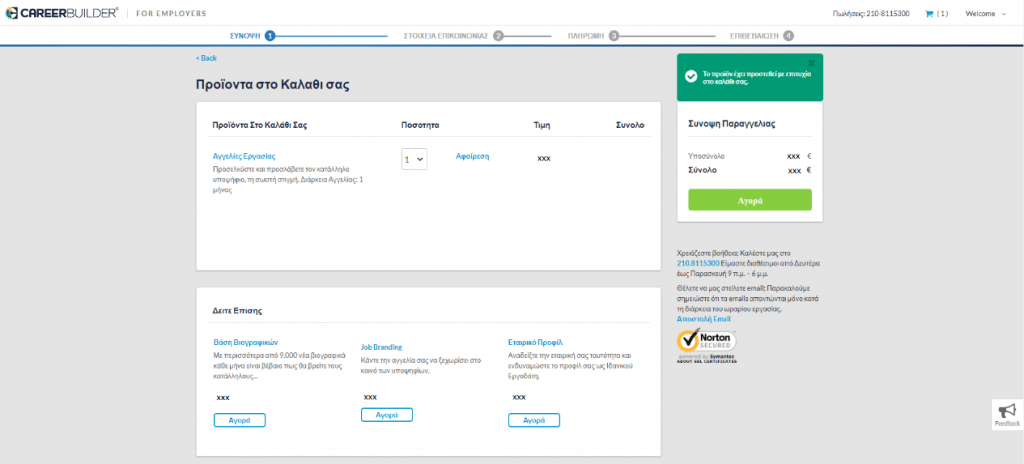The width and height of the screenshot is (1024, 464).
Task: Click the Αποστολή Email link
Action: [697, 319]
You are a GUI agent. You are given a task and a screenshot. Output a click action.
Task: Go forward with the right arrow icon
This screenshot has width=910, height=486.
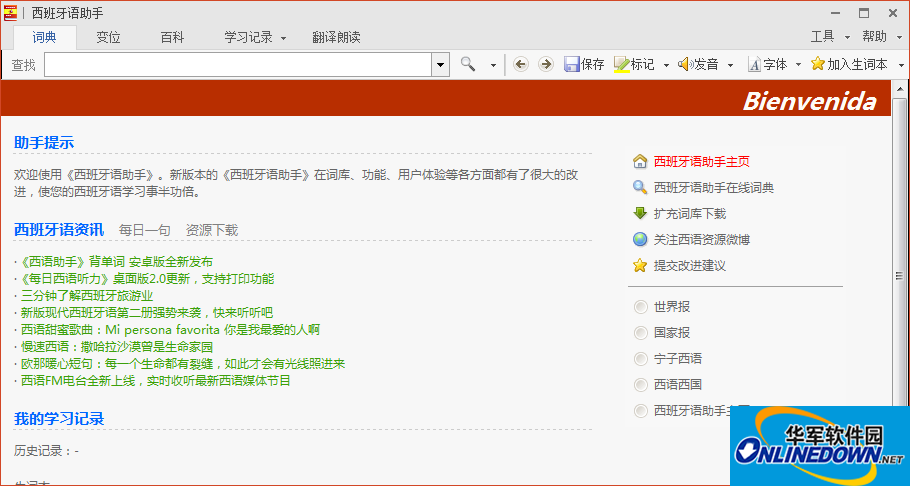545,64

########

## The problem
Copy out every line of the entries above word for word, leaving the pictures out.

## Response
The width and height of the screenshot is (1024, 464).
Task: Click the Αποστολή Email link
Action: [697, 319]
You are a GUI agent. You are given a task and a screenshot. Output a click action.
Task: Go forward with the right arrow icon
This screenshot has width=910, height=486.
545,64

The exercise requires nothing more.